- **SELECTED EXCERPT**

* * * *

ADHD a Fraud? Harvard Now Thinks So Too

Renowned Harvard Psychologist Jerome Kagan Says ADHD is Largely a Fraud”, says the headline.

I’ve been saying this since 1996 or so. Glad that Harvard is finally on board.

What’s the problem with ADHD? It’s such a vague diagnostic category that it could apply to almost anybody – especially any child – at any given point in time.

“We could get philosophical and ask ourselves: “What does mental illness mean?” If you do interviews with children and adolescents aged 12 to 19, then 40 percent can be categorized as anxious or depressed. But if you take a closer look and ask how many of them are seriously impaired by this, the number shrinks to 8 percent. Describing every child who is depressed or anxious as being mentally ill is ridiculous. Adolescents are anxious, that’s normal. They don’t know what college to go to. Their boyfriend or girlfriend just stood them up. Being sad or anxious is just as much a part of life as anger or sexual frustration,” Kagan told Spiegel.

And then there are the consequences of labeling:

What are the implications for the millions of American children who are inaccurately diagnosed as mentally ill? Kagan believes it’s devastating because they think there is something fundamentally wrong with them. He’s not the only psychologist to raise the alarm about this trend, but Kagan and others feel they’re up against “an enormously powerful alliance: pharmaceutical companies that are making billions, and a profession that is self-interested.”

Of course, drug companies will take the hit for making a profit off of fraud. But drug companies are merely doing what people want them to do – to give them medicine to foster the illusion that “My kid has an illness. Surely my kid’s underperformance cannot be due to him- or herself, or any other factor. It MUST be a disease.”

* * * *

- **TASK BRIEF**
Edit the ADHD post from "ADHD a Fraud?" through "point in time.", swapping "vague" for "loose". The listing comes from a separate source.

- **DATA EXTRACT**
* * * *

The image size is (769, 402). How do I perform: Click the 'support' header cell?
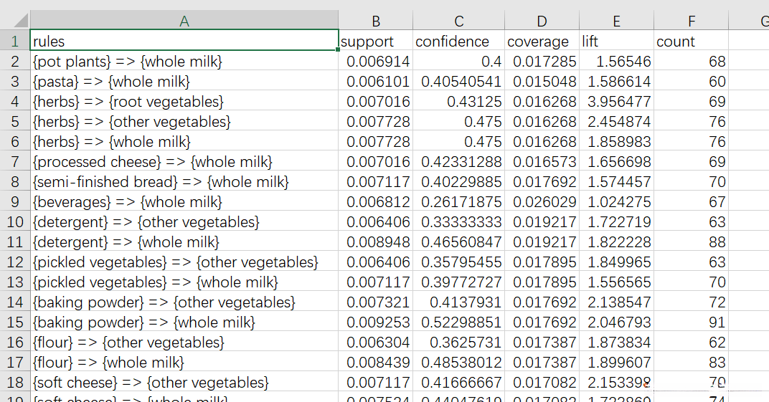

* * * *

- **PROBLEM SOLUTION**
ADHD a Fraud? Harvard Now Thinks So Too

Renowned Harvard Psychologist Jerome Kagan Says ADHD is Largely a Fraud”, says the headline.

I’ve been saying this since 1996 or so. Glad that Harvard is finally on board.

What’s the problem with ADHD? It’s such a loose diagnostic category that it could apply to almost anybody – especially any child – at any given point in time.